And also about predicting the baby’s wishes: maybe this is good, but not always. It is worth remembering that after birth a child learns a lot, including managing his desires, giving signals about what he wants and generally presenting himself to this world and, first of all, demonstrating himself. If you always predict his desires, he will stop developing his own signals about desires. And then the time will come when you will complain with indignation that your child does not know how to talk about his desires, does not know whether he wants to eat or wants something else. And this is the smallest trouble that can await you.

Feed at night?!. Many mothers often ask how to make sure that the child does not wake up at night, when asked “what is this for?”, they most often answer that “they are tired of feeding at night, they want to sleep peacefully, and in general they say that the child can only get enough sleep if will sleep for at least 5 hours in a row, and preferably 8 hours at once.” At the same time, I note that this question is asked by mothers of children of different ages. The last one who asked it was still in the maternity hospital and was at least two weeks before giving birth. Often young mothers are frightened by the child waking up at night, they say that he will always want to sleep. That’s why mothers are looking (often almost from birth) for all sorts of ways to cancel night feedings. Although canceling night feedings does not mean that the baby will stop waking up at night.

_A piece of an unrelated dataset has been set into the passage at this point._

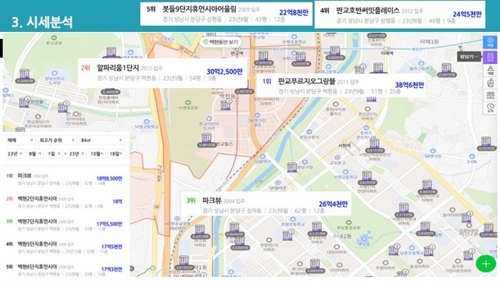
Task: Click the building marker beside 판교힐스
Action: [x=206, y=141]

By the way, reality may turn out to be completely scary, and the child will not wake up as often as feared, and the mother will be well-rested even if the child wakes her up more than once during the night. The whole point is how far or close the mother and child are from each other at night, how spatially and physically easy it is for the mother to feed the child at night, when she herself is sleepy and may not even be completely awake. The most convenient option is when the child is at arm's length from the mother: you can reach out with your sleepy hand and feel by touch what your child needs (touch, hug, feeding or banal - wet sleep further) or an even more convenient option when the child sleeps next to mother, then you can even feed her without waking up. With all of the above, in both of these options the child feels the closeness of the mother and sleeps more peacefully, waking up only when it cannot be avoided.

On the other hand, night feeding is the key to calm, problem-free daytime feeding. A mother and her child are a wonderful self-regulating system. While the baby begins to feel the need to nurse in the morning, his mother produces the maximum amount of prolactin (it ensures the production of the right amount of breast milk at the right time) from 3 to 8 am. Prolactin is always present in the female body in small quantities; its concentration in the blood increases significantly after the child begins to breastfeed; most of it is produced in the early morning hours from 3 to 8 am. Prolactin, which appears in the morning, produces milk during the day. It turns out that whoever sucks at night stimulates his mother’s prolactin and provides himself with a decent amount of milk during the day. And whoever fails to suckle at night can quickly be left without milk during the day. By the way, not a single mammal takes a night break from feeding its children. So, instead of the question of whether to feed or not to feed, it is better to ask the question - how to feed most comfortably. Comfortable feeding is the key to avoiding fatigue.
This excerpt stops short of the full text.